Ultrasound (US) is capable of imaging veins and probing venous flow. When noncompressible clot is imaged, the diagnosis is all but certain. Doppler studies can reliably confirm obstruction, unless flow is compromised by low cardiac output or high intra-abdominal or central venous pressures. In such cases, low flow may be reported but clot will not be seen. US is not as sensitive as contrast venography for detecting calf clot and may miss some clots restricted to the pelvis. Portability, low cost, and unquestioned safety make US the preferred first test in the ICU population despite these limitations.

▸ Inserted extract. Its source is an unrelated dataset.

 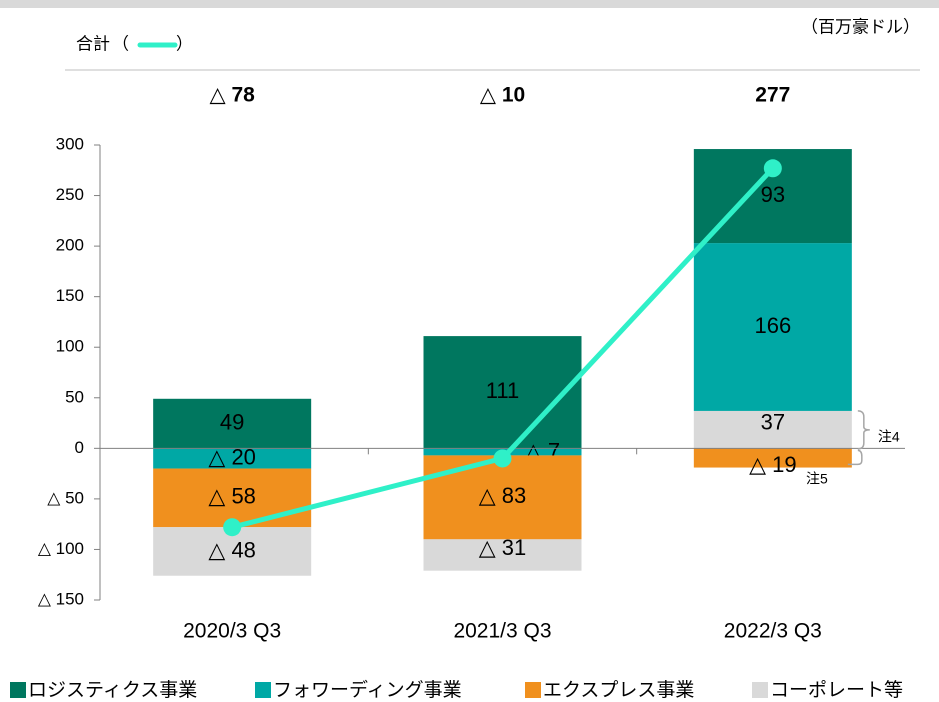 What do you see at coordinates (855, 458) in the screenshot?
I see `note-leader` at bounding box center [855, 458].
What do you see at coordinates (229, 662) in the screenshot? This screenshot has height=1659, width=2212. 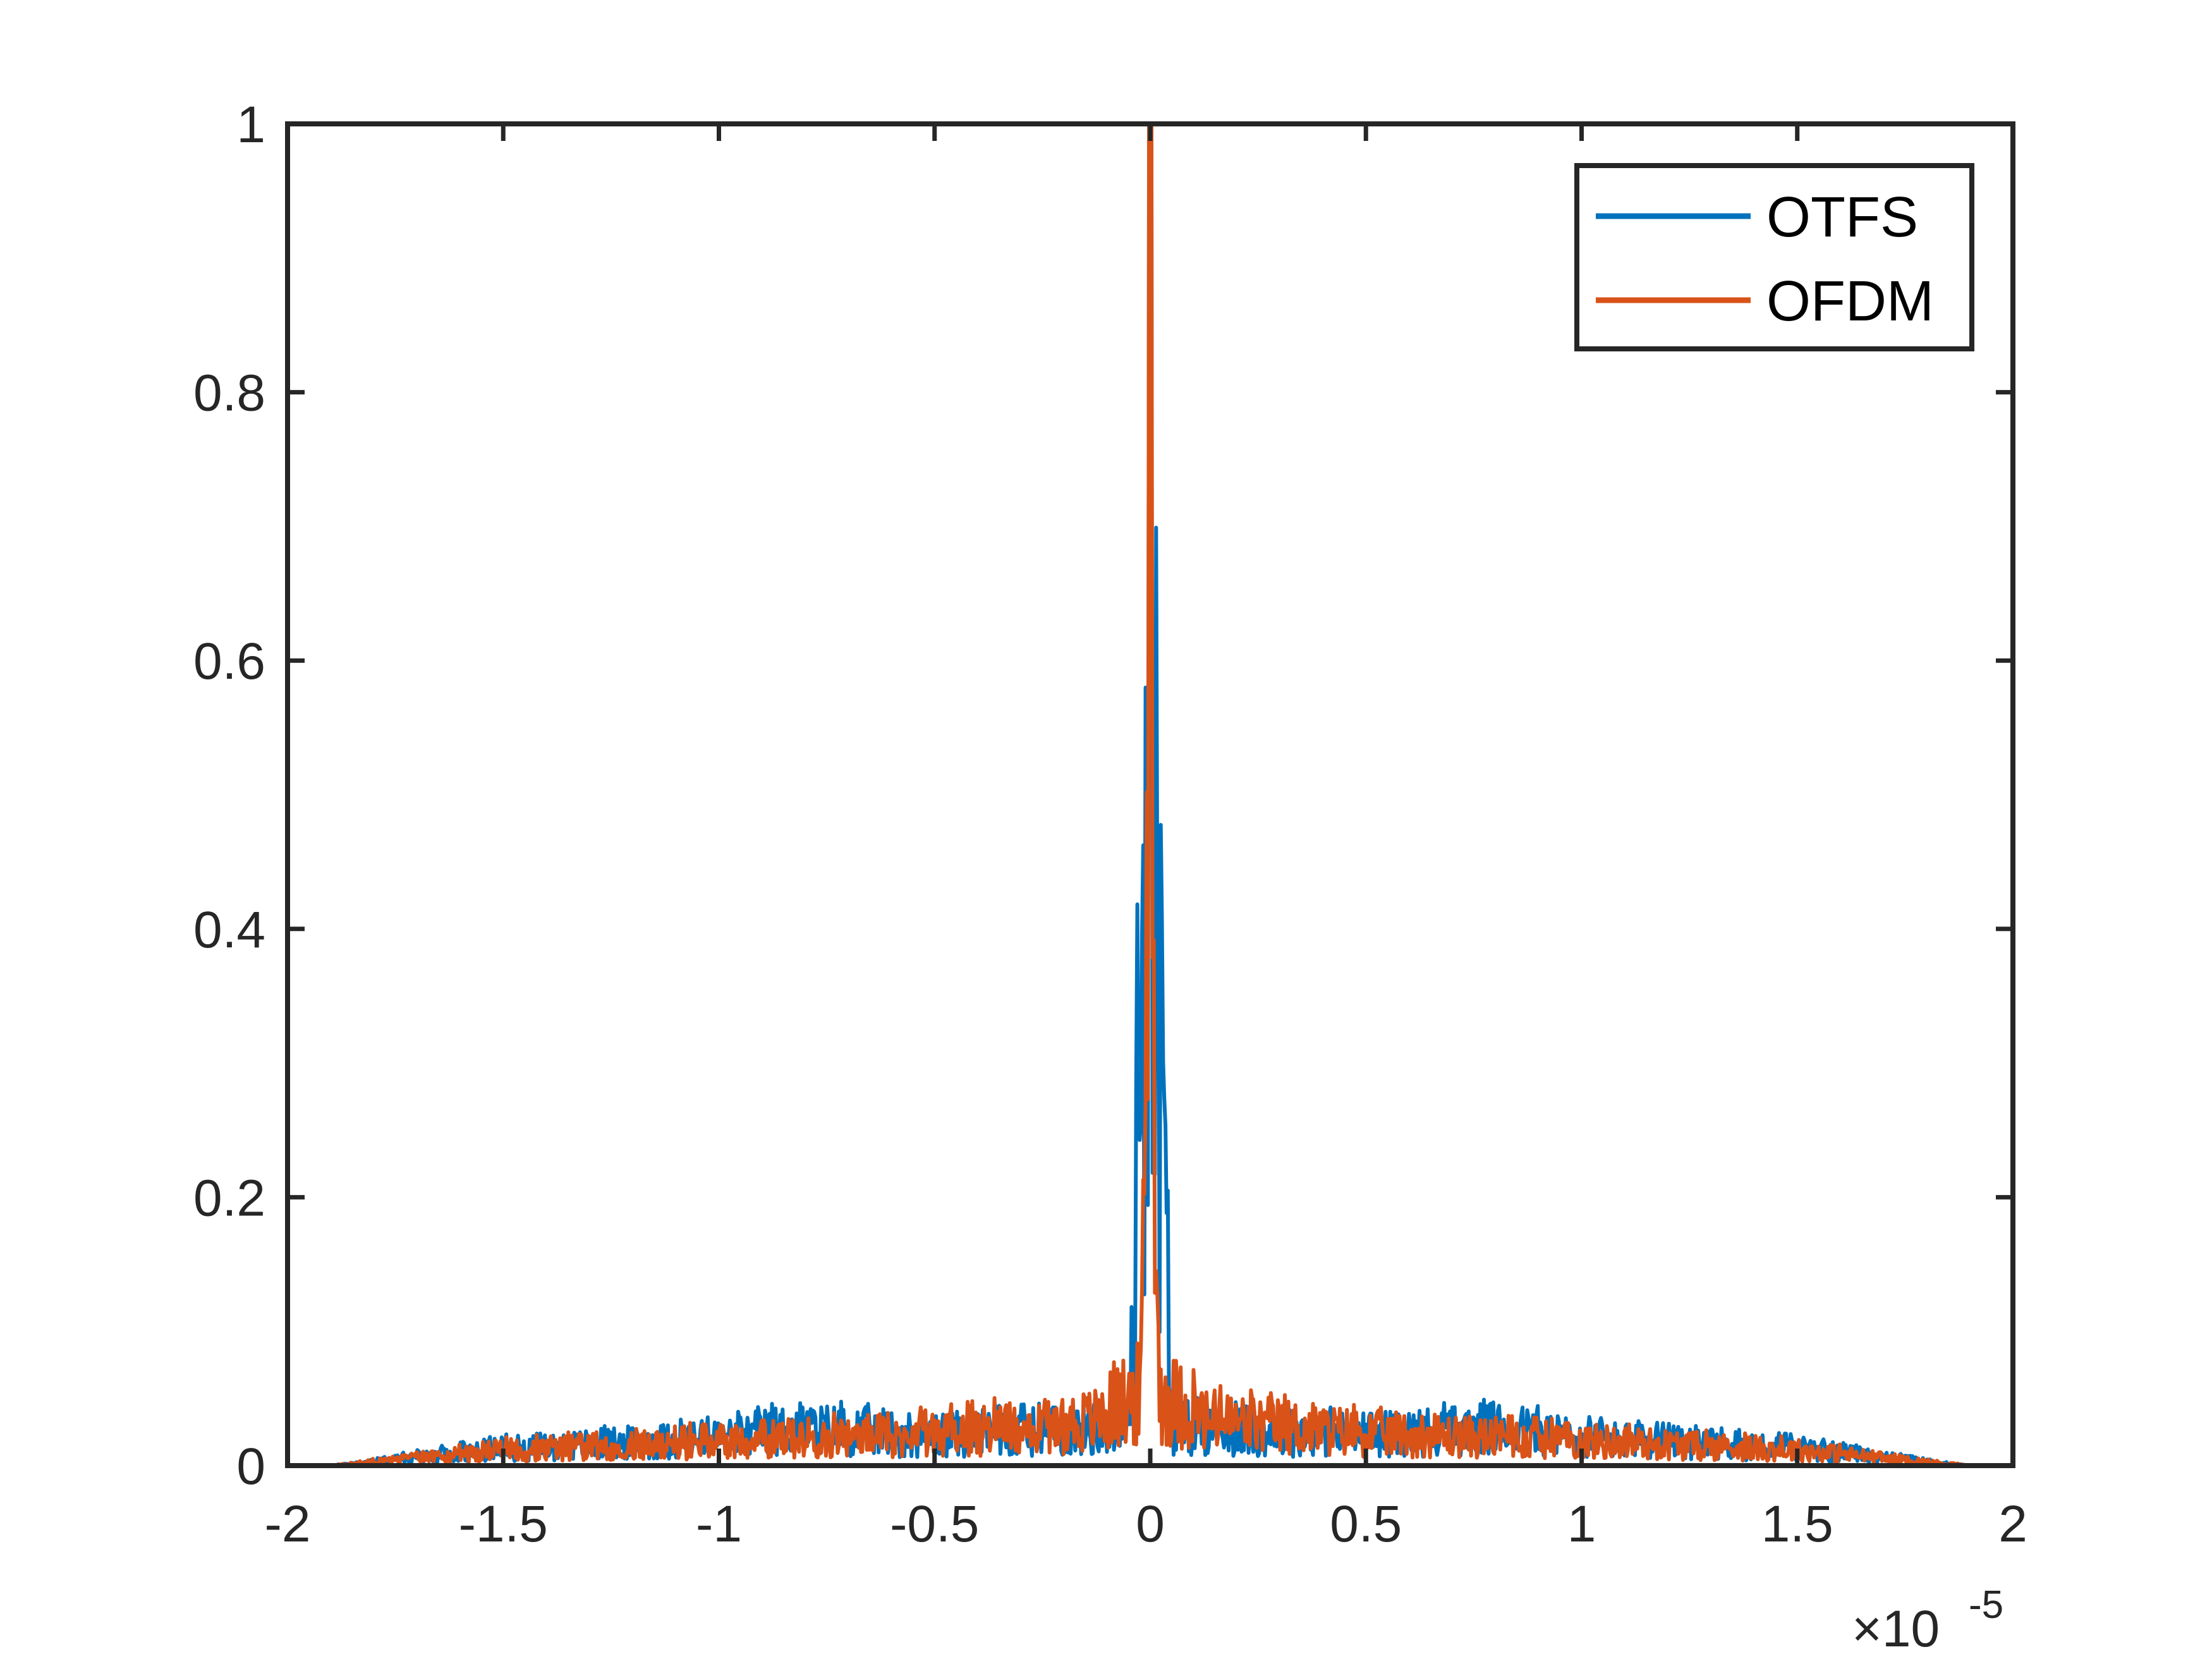 I see `y-tick-label: 0.6` at bounding box center [229, 662].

The contrast venogram is simultaneously the most sensitive, definitive, time-consuming, and potentially injurious method for detecting DVT. An advantage to venography is its ability to visualize thrombus from the feet to the vena cava. Venography also occasionally helps distinguish acute thrombosis from chronic thrombosis based on appearance of the clot and is immune to false positive results brought about by low flow states. Because contrast may precipitate renal insufficiency and cause allergic reactions and phlebitis, venography is most appropriate when US is technically limited.
In up to one third of cases of angiographically proven PE, studies for DVT are negative. This situation could be because all leg clots have embolized to the lung or the legs were not the source of the PE. Although a negative leg US or venogram does not exclude a diagnosis of PE, in almost all cases a positive study permits VTE treatment to be initiated without additional testing.